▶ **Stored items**
▶
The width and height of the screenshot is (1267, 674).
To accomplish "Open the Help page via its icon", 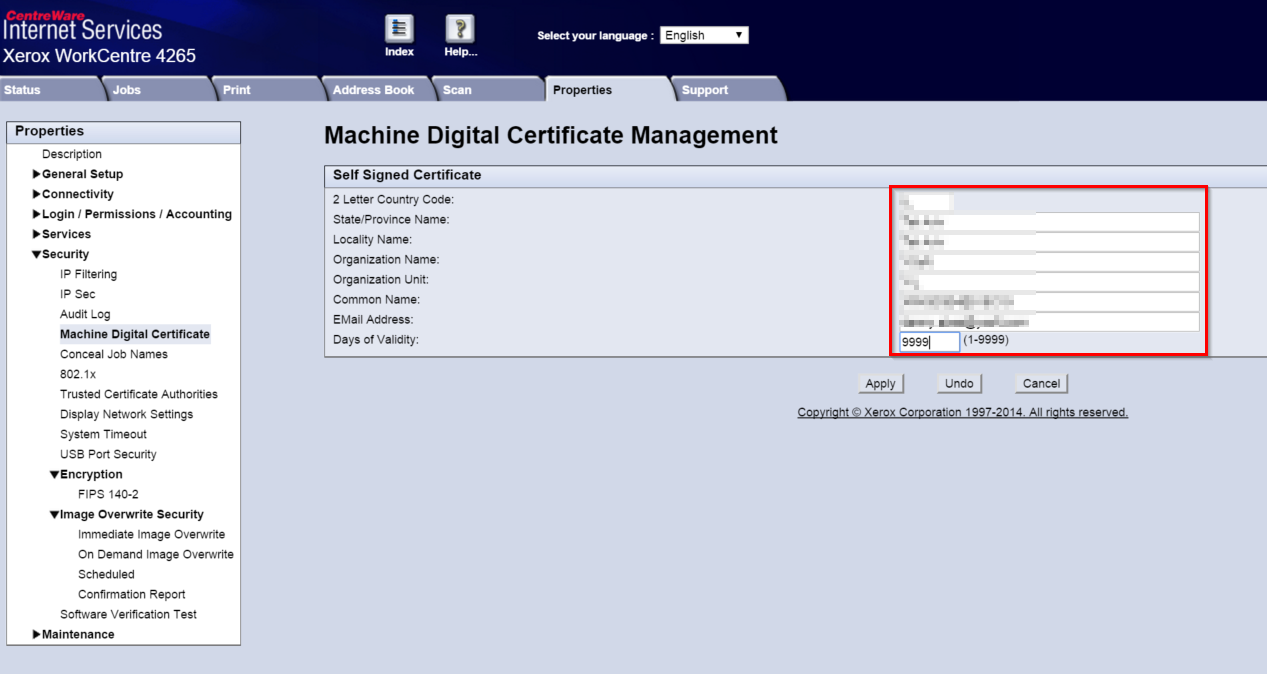I will 459,32.
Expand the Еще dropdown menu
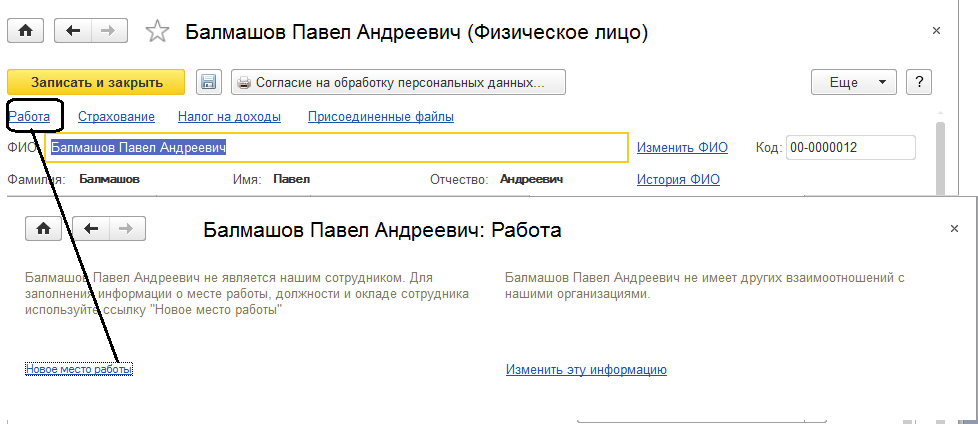The width and height of the screenshot is (978, 424). point(853,82)
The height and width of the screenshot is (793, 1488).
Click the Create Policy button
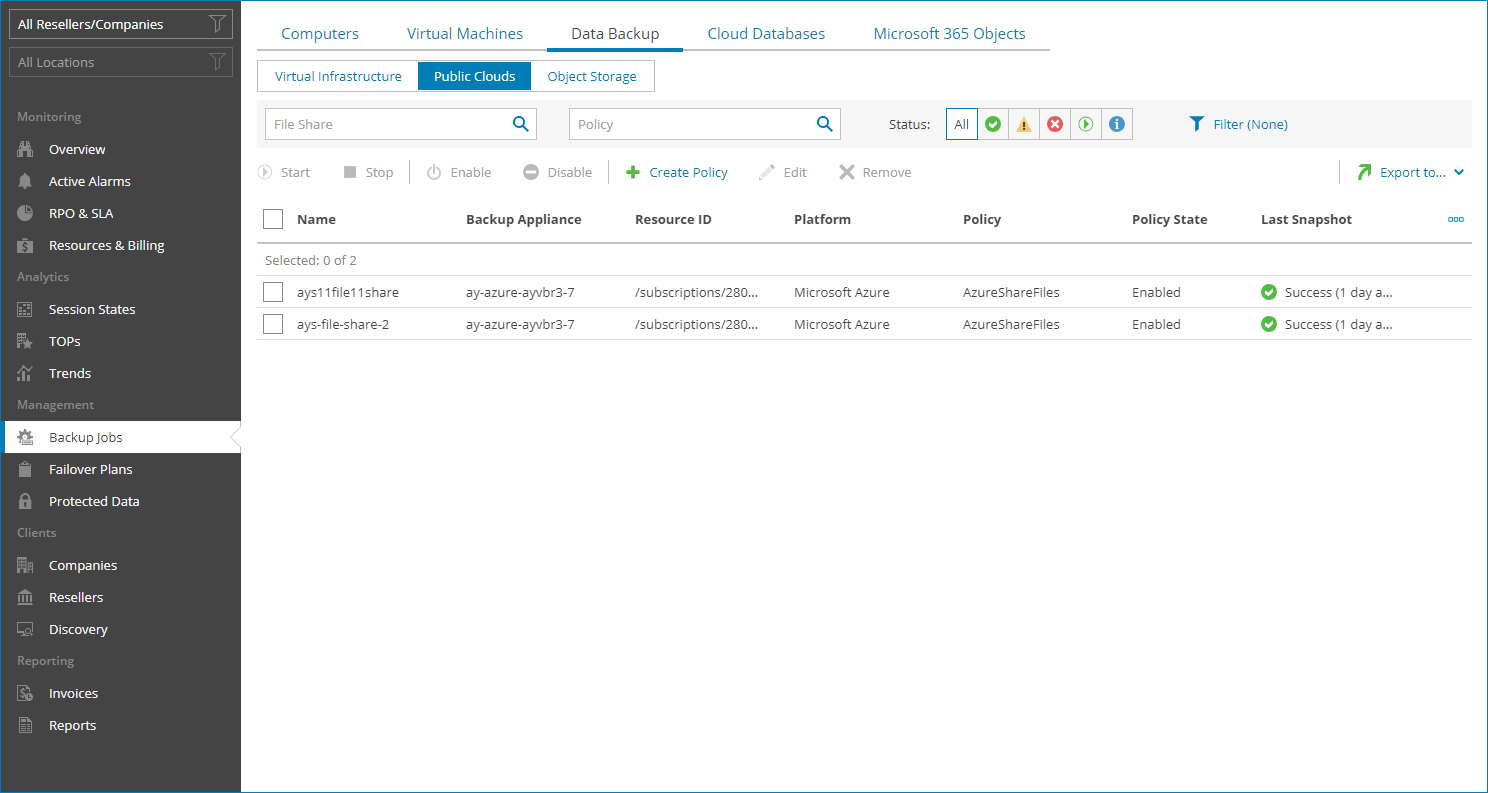pos(677,173)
◀
▶ **Required action**
Please return only the lines from the one holding "Expand the Еще dropdown menu" through the end of the data, both ends included; do not copy any pictures.

▶ **Problem solution**
Expand the Еще dropdown menu
The width and height of the screenshot is (978, 424). point(853,82)
The height and width of the screenshot is (793, 1488).
Click the Create Policy button
pos(677,173)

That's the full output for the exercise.